Daarnaast dient de appelrechter bij het vaststellen van een billijke vergoeding op de voet van art. 7:683 lid 3 BW ook de overige omstandigheden van het geval in aanmerking te nemen. Een van die omstandigheden is de (mate van) eventuele verwijtbaarheid van het handelen of nalaten van de werkgever dan wel het ontbreken daarvan. Voorts kunnen ook de (overige) gezichtspunten, genoemd in HR 30 juni 2017, ECLI:NL:HR:2017:1187, NJ 2017/298, 3.4.4 en 3.4.5 (New Hairstyle), bij het vaststellen van een billijke vergoeding op de voet van art. 7:683 lid 3 BW toepassing vinden.”
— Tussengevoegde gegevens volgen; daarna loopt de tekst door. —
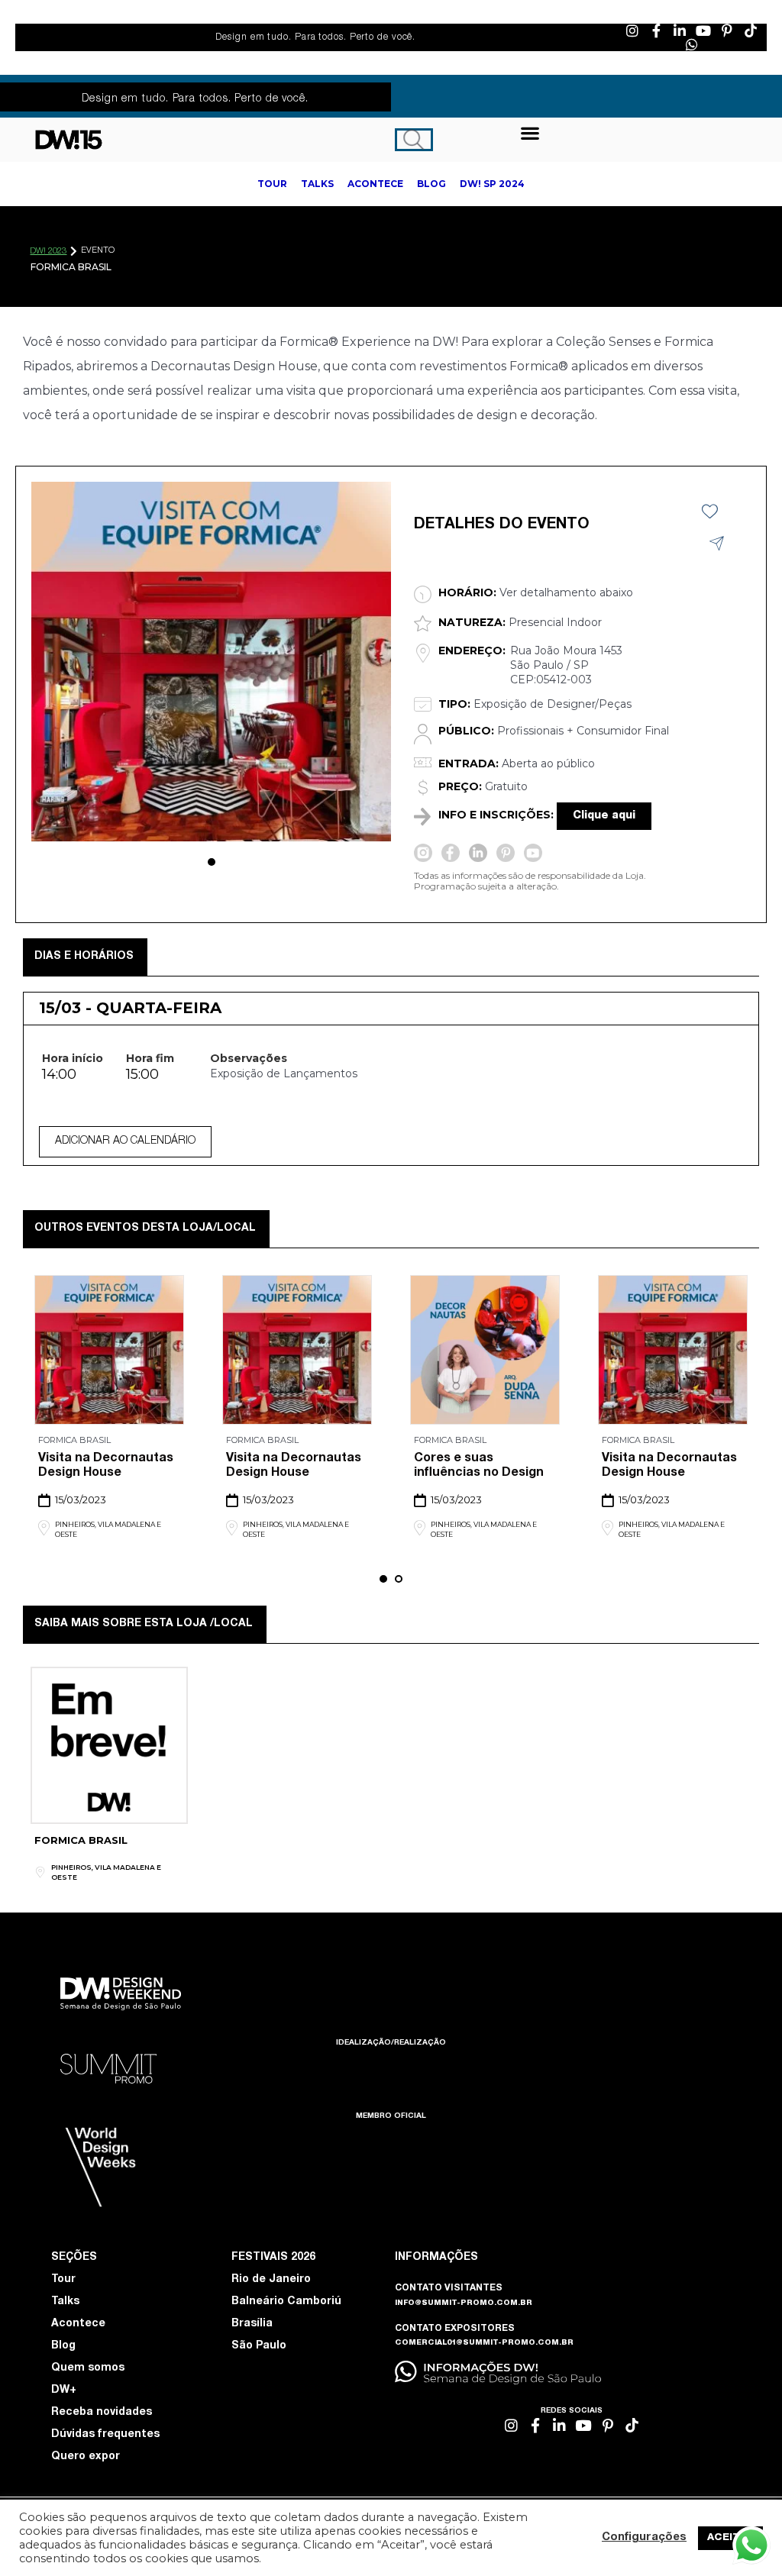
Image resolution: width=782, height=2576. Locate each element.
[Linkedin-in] (680, 30)
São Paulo (258, 2346)
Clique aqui (604, 816)
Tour (63, 2279)
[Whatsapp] (692, 44)
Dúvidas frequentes (105, 2434)
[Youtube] (703, 30)
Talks (65, 2302)
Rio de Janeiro (271, 2279)
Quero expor (85, 2457)
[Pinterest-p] (727, 30)
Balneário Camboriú (286, 2302)
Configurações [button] (644, 2537)
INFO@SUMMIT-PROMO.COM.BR (463, 2303)
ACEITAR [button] (730, 2538)
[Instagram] (632, 30)
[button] (530, 132)
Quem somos (87, 2368)
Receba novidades (101, 2412)
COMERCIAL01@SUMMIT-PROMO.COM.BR (484, 2343)
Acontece (78, 2324)
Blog (63, 2346)
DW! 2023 (48, 251)
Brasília (252, 2324)
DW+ (63, 2390)
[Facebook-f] (656, 30)
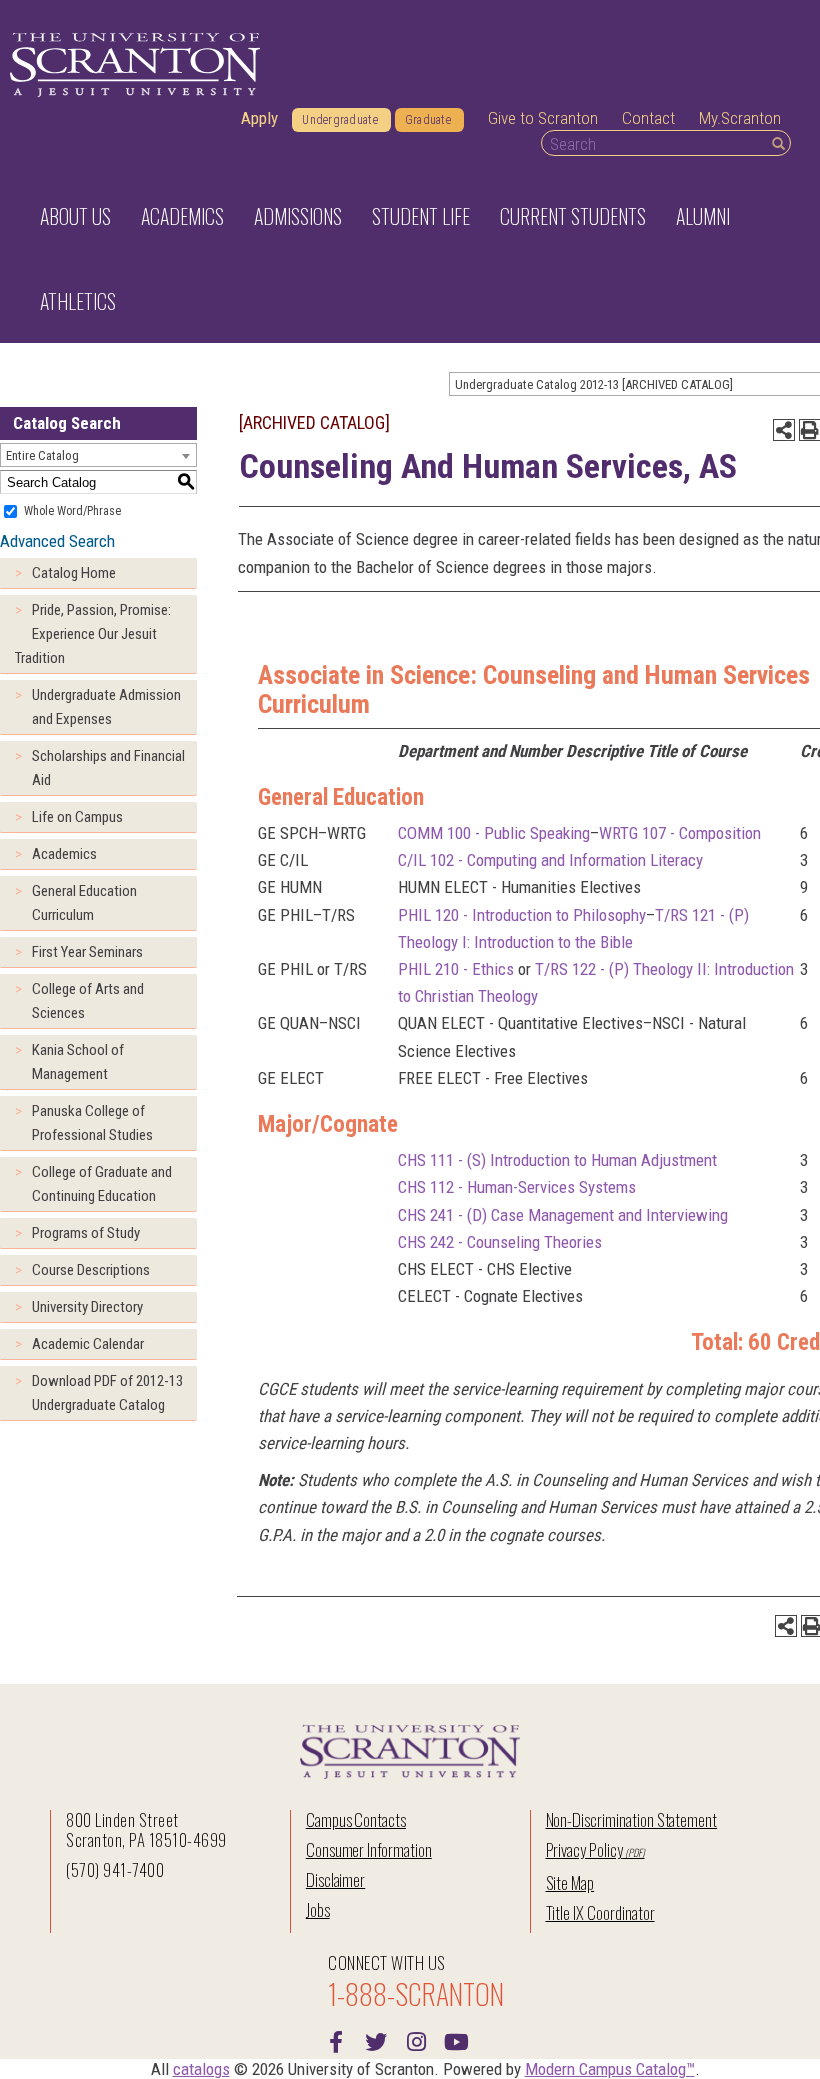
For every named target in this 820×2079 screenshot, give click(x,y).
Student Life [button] (421, 216)
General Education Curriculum (84, 903)
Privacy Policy (584, 1849)
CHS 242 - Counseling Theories (500, 1242)
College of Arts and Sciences (88, 1001)
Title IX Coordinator (600, 1912)
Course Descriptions (91, 1270)
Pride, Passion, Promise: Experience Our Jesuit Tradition (93, 634)
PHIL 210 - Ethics (456, 969)
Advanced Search (57, 541)
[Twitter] (376, 2040)
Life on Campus (77, 817)
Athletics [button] (78, 301)
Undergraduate (340, 120)
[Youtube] (456, 2040)
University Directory (87, 1307)
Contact (648, 118)
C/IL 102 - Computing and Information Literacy (550, 860)
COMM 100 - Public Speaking (494, 833)
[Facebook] (336, 2040)
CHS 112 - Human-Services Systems (517, 1187)
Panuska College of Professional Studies (92, 1123)
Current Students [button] (573, 216)
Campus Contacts (356, 1819)
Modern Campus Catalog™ (610, 2069)
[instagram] (416, 2040)
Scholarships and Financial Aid (108, 768)
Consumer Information (369, 1849)
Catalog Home (74, 573)
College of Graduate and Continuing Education (102, 1184)
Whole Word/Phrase (72, 511)
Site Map (570, 1882)
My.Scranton (740, 118)
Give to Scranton (543, 118)
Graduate (428, 120)
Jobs (318, 1909)
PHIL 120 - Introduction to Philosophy (522, 915)
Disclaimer (336, 1879)
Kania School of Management (78, 1062)
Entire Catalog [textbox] (42, 455)
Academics (64, 854)
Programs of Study (86, 1233)
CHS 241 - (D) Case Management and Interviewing (563, 1215)
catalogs (201, 2069)
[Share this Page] (784, 430)
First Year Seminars (87, 952)
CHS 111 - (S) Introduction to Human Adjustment (557, 1160)
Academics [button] (182, 216)
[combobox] (98, 455)
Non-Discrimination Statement (632, 1819)
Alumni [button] (703, 216)
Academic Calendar (88, 1344)
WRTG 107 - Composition (680, 833)
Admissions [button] (298, 216)
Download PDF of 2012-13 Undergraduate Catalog (107, 1393)
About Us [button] (75, 216)
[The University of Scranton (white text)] (135, 65)
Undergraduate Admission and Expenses (106, 707)
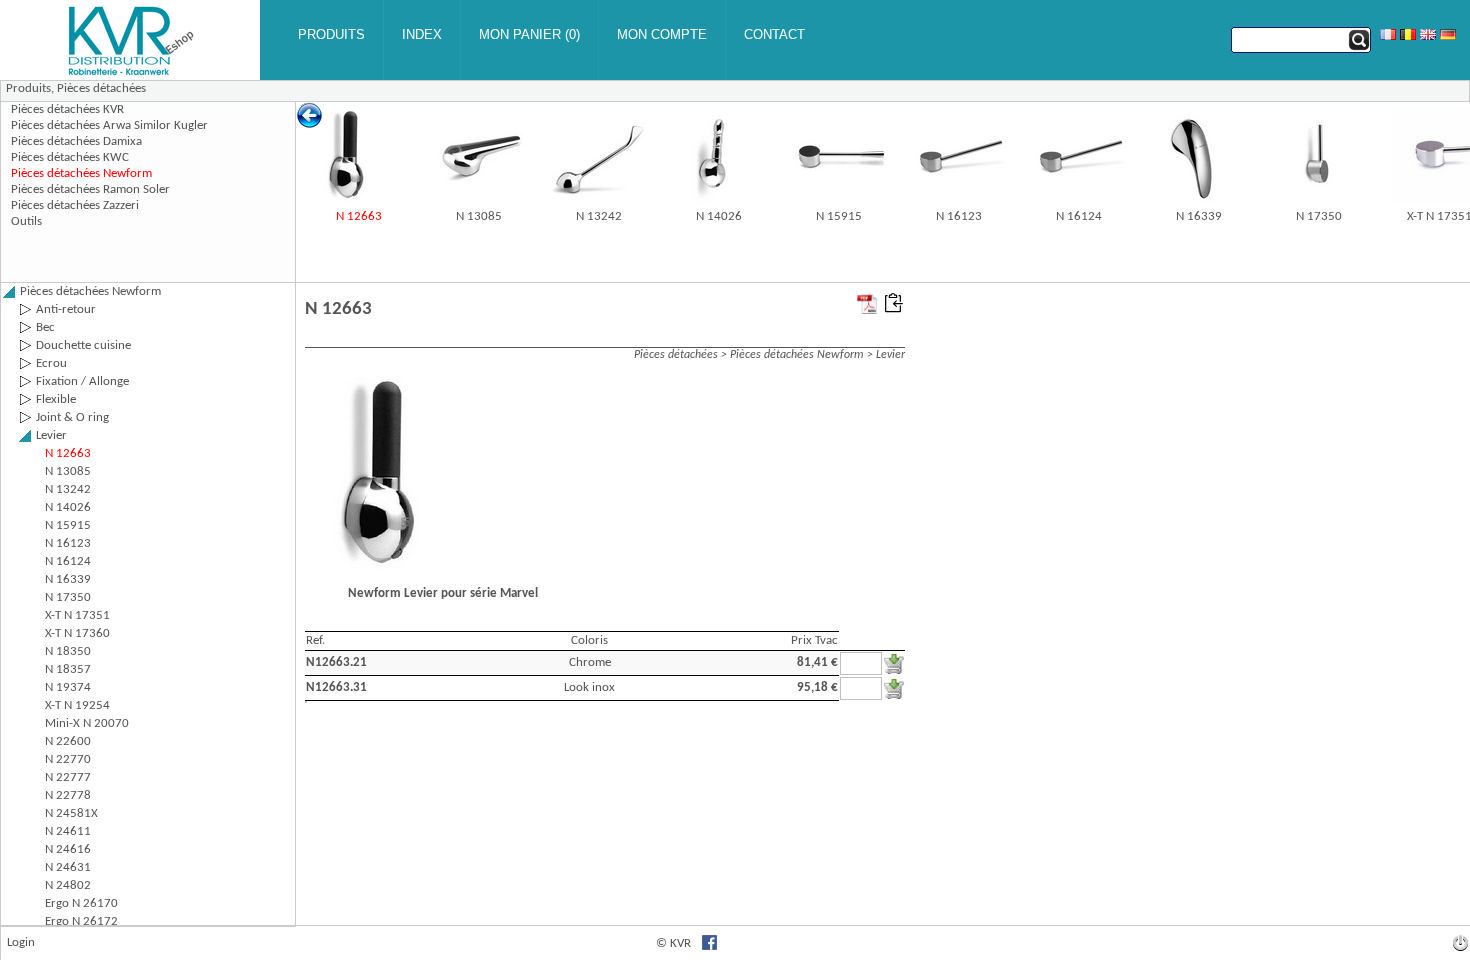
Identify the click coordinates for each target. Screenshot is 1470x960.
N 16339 (1199, 216)
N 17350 (1319, 216)
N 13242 (599, 216)
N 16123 (959, 216)
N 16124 (1079, 216)
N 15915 (839, 216)
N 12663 (359, 216)
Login (21, 942)
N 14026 (719, 216)
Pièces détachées (101, 88)
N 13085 (479, 216)
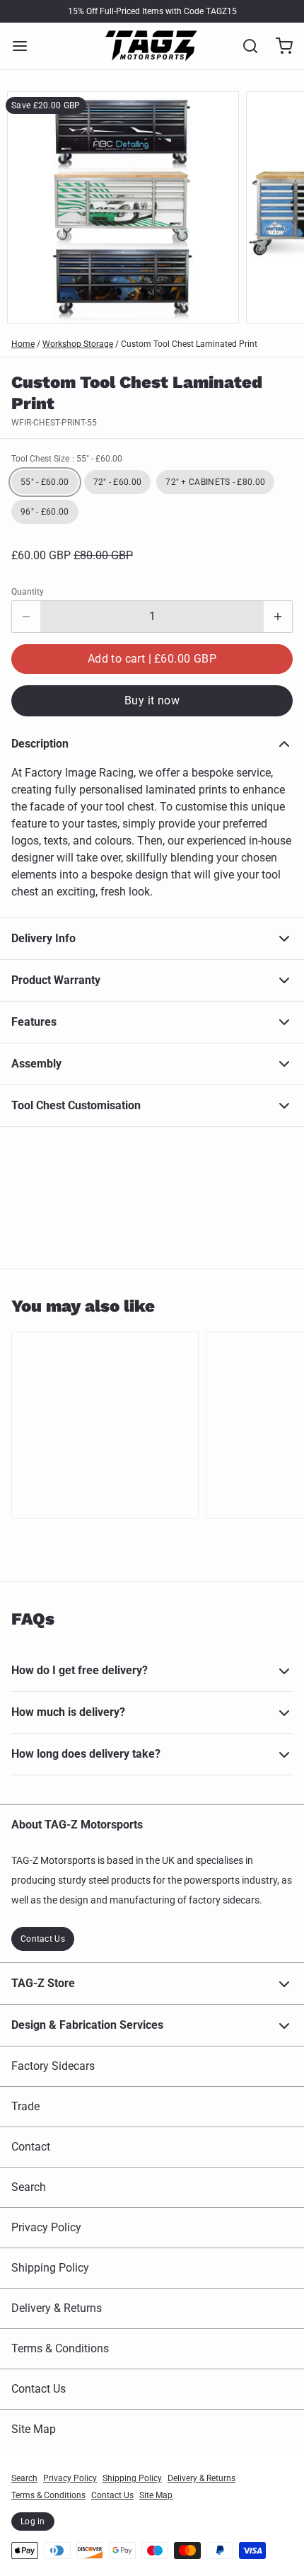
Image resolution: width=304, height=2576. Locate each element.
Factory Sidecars (53, 2066)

De Hoge Raad oordeelt dat het hof dit niet heeft miskend. Het hof heeft immers niet alleen gewicht toegekend aan de ‘waarde’ van de verloren gegane arbeidsovereenkomst, maar heeft ook in zijn oordeel betrokken dat de werknemer onvoldoende heeft onderbouwd dat werkgeefster verwijtbaar heeft gehandeld. De Hoge Raad verwerpt de klacht bij gebrek aan feitelijke grondslag.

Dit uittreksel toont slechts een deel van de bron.